The IPCC’s recommendations for climate change mitigation represent a huge step-change in how the community needs to work together to raise and deploy the resources and supportive policies and technologies needed to tackle the climate crisis. This is where philanthropy has been and must continue to play a critical role in catalyzing action at the scale and speed the world needs. Below are areas where philanthropy can substantially help to avoid a code red future.

  • Cross-sectoral approach to integration of solutions — Achieving full mitigation means all stages—from production to consumption to transportation and disposal—have to be considered in addressing emissions, utilizing both supply and demand side measures in various sectors, as noted in the report. An example being food systems where philanthropy can support multi-disciplinary approaches to how one integrates innovative technology, energy use, biodiversity, human and ecosystem health and livelihood protection while solving for tradeoffs and synergies to achieve both climate and societal goals.
  • Equitable and a just transition — The world can only win on climate if we ensure the major system-wide transformations needed actually work for people – as individuals, communities, and economies. Philanthropy is well positioned to support a diversified set of solutions that reflect social and economic justice by supporting people-led movements and ensuring the voices of the most vulnerable and underrepresented groups are heard.

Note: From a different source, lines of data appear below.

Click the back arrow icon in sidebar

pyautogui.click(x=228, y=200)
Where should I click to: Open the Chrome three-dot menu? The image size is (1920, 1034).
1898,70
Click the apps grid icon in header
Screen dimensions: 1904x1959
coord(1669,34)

  • Transparency and accountability are essential building blocks for effective climate action, increasing ambition, and building international credibility. Philanthropic-led initiatives can drive accountability by helping stakeholders clearly understand where action is on track and where more effort is needed.
  • International multi-stakeholder cooperation — Philanthropy is adept at bringing together relevant actors from governments, NGOs, businesses, people-led movements, and other civil society groups to foster radical collaborations and elevate new approaches that deliver results. The recent COP26 in Glasgow showcased a number of breakthroughs and new pledges, and we now have to deliver on them and hold ourselves accountable.

The best pathway to tackle the climate crisis is to accelerate an orderly transition to zero emissions, deploying all the levers we have available. We have the tools and solutions to cut emissions in half by 2030 and achieve net-zero emissions by mid-century. The IPCC report is clear: the primary barriers we face are not technical or economic, they are political. But with financing and better collaboration across governments, communities, businesses and philanthropy, we can keep the 1.5C goal in our sights.